◆ Exercise material
Start of Block

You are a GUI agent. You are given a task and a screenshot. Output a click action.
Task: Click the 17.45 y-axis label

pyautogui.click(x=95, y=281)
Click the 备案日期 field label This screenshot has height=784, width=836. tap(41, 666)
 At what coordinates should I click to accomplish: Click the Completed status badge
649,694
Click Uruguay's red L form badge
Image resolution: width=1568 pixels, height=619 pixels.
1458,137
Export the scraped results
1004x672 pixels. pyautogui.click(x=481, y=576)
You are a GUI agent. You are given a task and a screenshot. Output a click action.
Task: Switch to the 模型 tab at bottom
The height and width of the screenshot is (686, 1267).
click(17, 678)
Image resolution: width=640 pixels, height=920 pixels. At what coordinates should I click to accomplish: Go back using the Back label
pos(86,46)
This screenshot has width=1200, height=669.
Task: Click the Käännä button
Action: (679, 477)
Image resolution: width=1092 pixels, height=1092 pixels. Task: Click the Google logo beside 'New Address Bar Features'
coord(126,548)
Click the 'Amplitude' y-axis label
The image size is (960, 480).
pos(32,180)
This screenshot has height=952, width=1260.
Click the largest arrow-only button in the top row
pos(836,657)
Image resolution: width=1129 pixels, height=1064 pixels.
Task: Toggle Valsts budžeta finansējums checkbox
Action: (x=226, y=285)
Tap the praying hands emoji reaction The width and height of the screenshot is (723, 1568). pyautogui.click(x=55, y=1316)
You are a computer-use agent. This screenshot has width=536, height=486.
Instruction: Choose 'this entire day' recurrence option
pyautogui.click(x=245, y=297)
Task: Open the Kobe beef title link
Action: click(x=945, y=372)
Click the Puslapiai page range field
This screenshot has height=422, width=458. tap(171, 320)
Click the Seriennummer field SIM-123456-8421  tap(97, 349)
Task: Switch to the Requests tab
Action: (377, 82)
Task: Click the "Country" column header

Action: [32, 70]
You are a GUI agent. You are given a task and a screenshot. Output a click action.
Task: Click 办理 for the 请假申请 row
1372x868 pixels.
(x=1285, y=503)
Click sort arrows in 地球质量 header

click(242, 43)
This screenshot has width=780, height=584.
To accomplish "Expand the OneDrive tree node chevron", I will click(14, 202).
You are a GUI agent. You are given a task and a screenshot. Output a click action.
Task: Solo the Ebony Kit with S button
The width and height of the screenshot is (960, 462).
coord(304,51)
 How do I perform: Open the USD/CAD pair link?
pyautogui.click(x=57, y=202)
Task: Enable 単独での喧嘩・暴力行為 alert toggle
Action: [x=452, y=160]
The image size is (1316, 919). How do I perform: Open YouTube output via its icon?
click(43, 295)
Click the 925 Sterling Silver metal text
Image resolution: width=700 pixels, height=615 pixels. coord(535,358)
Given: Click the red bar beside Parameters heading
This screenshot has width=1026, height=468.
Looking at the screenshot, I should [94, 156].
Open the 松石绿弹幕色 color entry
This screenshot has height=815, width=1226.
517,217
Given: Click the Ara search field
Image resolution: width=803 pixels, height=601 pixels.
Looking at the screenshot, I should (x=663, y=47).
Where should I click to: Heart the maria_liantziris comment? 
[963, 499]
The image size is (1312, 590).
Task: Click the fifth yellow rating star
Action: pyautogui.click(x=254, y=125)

End of Block

◆ Your instructions
Locate the line with "Where should I" in the entries above; extract it and every line after it, verbatim.

◆ Task output
Where should I click to: Heart the maria_liantziris comment? 
[963, 499]
The image size is (1312, 590).
Task: Click the fifth yellow rating star
Action: pyautogui.click(x=254, y=125)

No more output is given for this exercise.